§ WORK ITEM
Please state how many lines in the records that follow include "agent", with no other output.

§ EXTRACTED DATA
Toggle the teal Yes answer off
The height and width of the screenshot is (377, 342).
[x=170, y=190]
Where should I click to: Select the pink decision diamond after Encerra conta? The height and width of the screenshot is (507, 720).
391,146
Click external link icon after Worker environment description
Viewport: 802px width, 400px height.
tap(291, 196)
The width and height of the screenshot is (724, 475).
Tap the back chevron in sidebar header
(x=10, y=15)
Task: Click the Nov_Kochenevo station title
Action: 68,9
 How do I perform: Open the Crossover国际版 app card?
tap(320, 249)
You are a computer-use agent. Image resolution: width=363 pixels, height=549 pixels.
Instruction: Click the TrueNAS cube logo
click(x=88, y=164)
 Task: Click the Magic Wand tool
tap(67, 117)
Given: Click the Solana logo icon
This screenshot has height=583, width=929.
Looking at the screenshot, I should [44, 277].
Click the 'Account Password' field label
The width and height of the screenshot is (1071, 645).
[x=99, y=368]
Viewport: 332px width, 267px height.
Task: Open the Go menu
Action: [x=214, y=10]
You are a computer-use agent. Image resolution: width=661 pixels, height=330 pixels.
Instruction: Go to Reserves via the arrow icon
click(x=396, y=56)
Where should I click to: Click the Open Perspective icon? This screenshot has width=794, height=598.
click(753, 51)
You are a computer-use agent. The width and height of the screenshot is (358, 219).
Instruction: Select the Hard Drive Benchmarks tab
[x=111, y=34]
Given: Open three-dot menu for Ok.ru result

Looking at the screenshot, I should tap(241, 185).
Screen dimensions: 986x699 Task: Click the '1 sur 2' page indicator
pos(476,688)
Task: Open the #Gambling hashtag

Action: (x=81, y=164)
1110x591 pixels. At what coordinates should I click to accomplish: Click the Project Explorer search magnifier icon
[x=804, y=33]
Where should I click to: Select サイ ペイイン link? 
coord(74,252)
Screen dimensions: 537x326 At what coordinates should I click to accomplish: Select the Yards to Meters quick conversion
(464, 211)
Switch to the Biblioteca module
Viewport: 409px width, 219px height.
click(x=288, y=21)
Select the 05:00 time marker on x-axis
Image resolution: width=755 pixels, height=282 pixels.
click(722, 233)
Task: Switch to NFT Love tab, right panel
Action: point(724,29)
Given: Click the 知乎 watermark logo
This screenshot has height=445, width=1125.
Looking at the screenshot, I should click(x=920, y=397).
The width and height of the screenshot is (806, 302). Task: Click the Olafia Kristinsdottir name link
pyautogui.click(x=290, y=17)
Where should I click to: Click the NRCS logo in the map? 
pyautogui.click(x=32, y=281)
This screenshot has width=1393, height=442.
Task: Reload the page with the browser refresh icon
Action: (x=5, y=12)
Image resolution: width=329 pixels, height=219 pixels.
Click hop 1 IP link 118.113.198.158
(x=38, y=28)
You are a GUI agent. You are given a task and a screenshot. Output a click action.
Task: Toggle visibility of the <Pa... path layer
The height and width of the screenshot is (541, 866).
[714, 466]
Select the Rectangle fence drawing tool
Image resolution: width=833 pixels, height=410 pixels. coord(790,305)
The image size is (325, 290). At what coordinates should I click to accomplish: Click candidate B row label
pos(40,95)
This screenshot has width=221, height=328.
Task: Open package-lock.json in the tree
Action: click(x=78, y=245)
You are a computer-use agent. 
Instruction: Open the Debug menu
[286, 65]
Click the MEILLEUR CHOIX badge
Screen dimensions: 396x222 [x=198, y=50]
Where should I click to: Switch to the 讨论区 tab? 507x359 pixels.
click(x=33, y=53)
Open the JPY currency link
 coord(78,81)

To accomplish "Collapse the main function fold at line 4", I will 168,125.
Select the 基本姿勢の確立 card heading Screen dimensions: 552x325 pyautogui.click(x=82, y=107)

§ THE ANSWER
5